I also added a omnibook-KMP package to the factory tree. I should allow a lot of machines e.g. to get support for brightness change. For more information about the supported Laptops (HP Omnibook and Pavilion, Toshiba Satellite and some FSC, Compal, Acer and Compaq) and the features see the sf.net
omke project page. I already added support for the module to powersave. The package should be on the media of RC1 and SUSE Linux 10.1/SLES 10/SLED 10.

Thursday, March 23, 2006

The last two weeks ...

I didn't wrote anything here since two weeks. So here a update about some of the issues I worked on in this time:

Powersave:
  • I installed the first time a SUSE Linux 10.1 Beta 7 on a Apple iBook G4. The installation process is really abortive compared to normal install on ix86 or x86_64. By the way powersave also work on ppc and I tested (K)Powersave on this machine. Suspend to Disk work perfect, but I could not get Suspend to RAM running on this machine. Looks as if this not work on ppc via apm, need to investigate if this maybe is possible somehow via pmu. I added support for change brightness on machines with pmu support to powersave.
  • I also added brightness support for the omnibook kernel module. They released now a updated version of the package and now you can also unload the module on a 2.6.x kernel. I try to build a km_omnibook package in the next days.
HAL:
  • Added more support for TabletPCs to HAL. From now HAL set automatically the serial port (by call the correct setserial command) for the Wacom Tablets if they are detected. Because HAL starts early enough before the X server this addon should be able to activate the port to be used in X. I also added a FDI file to set the correct ttyS* device on machines where we should not use ttyS0.

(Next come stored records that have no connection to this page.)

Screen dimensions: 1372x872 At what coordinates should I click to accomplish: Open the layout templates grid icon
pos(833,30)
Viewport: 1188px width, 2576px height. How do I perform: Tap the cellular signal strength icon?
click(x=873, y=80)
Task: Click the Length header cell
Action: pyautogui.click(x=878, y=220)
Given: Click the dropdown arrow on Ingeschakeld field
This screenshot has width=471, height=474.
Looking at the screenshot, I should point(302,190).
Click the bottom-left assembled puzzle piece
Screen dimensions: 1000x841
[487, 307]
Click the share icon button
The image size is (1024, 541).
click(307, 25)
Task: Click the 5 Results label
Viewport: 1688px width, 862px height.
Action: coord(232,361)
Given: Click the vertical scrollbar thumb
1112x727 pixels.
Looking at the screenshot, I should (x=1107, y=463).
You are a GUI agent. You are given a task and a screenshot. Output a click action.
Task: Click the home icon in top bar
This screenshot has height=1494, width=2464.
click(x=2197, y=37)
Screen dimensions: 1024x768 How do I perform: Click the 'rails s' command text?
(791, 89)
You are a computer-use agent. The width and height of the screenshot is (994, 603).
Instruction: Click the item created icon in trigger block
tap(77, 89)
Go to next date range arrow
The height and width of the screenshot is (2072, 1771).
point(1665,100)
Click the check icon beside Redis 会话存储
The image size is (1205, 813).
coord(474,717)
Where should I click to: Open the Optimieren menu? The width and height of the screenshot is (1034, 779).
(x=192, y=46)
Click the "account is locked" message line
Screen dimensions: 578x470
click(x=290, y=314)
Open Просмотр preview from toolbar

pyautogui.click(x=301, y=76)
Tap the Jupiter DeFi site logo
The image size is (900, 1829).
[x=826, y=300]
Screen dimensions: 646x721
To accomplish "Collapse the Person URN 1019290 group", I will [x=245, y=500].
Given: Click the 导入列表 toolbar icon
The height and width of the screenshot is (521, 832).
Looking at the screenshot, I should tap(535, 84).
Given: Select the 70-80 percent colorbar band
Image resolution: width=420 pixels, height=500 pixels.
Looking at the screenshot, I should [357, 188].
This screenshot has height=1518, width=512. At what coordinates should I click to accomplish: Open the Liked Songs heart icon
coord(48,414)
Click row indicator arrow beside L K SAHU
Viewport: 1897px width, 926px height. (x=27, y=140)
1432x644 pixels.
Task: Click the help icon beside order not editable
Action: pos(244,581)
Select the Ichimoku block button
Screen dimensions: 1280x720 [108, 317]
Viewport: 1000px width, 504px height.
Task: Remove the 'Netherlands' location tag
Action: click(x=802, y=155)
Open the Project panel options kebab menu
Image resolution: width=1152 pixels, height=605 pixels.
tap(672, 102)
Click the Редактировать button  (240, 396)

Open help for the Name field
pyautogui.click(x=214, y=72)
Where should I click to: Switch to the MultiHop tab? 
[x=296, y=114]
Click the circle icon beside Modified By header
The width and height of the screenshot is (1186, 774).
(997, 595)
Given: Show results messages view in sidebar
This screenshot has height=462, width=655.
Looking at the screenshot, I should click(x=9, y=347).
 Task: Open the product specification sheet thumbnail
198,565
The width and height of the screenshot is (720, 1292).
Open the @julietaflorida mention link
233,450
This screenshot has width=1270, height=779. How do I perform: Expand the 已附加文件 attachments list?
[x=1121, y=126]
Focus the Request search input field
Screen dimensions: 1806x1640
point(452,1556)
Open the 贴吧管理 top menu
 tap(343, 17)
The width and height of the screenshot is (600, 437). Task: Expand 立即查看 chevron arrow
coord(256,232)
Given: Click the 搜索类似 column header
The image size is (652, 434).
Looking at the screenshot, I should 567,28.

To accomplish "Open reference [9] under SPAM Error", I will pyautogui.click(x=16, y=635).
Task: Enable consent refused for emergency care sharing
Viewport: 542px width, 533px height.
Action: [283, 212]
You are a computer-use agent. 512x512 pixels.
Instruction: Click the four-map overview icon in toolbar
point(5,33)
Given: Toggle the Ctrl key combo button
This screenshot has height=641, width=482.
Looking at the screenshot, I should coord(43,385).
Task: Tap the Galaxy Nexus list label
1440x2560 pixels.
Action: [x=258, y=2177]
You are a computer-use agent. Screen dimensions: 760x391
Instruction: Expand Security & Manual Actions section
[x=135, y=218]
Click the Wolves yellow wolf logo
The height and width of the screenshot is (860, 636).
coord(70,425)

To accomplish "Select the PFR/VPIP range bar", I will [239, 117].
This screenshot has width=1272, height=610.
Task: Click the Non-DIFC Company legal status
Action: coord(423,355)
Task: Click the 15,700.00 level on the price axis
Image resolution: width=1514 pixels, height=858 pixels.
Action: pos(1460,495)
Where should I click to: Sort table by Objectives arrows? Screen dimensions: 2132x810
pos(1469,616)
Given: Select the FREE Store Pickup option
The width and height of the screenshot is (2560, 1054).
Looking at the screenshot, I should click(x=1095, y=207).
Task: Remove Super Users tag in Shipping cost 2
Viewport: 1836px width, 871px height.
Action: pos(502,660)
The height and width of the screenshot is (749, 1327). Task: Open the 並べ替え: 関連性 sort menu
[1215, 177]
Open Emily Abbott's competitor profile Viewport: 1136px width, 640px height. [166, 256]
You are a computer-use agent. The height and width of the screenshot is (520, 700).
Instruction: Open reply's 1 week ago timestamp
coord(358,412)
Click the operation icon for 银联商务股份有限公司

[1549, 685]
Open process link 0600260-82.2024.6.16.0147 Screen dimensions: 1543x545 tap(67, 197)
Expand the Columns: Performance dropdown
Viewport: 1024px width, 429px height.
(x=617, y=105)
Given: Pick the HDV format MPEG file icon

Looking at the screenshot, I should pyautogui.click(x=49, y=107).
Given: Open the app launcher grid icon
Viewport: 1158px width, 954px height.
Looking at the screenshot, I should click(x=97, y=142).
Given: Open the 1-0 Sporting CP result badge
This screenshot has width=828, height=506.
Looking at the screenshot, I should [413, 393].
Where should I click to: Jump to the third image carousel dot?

Tuesday, February 21, 2006

Packaging - kdbus

Last week I found on kde-apps.org a new interesting package: kdbus. It's a KDE application to discover D-BUS services on the system and session bus and call found methodes. This is the same as kdcop for DCOP. I added the package to the SUSE build system and it was approved for production on the next day - really fast, thanks to Andreas Jäger - and is now available on factory and the next release.


By testing the package I could see that currently only D-BUS itself is full supported for introspection via the bus. I'm not sure if the other services are broken or only not support introspection. In case of HAL and also powersave I could not found any introspection code in the source. So I think we should add at least to powersave the related methodes and the needed xml file with the description of the available services, methodes and signals from the powersave daemon.

Btw. the application is very usefull if all services would implement intospection also If the GUI need some fixes and improvements because currently resize the GUI did not work so well.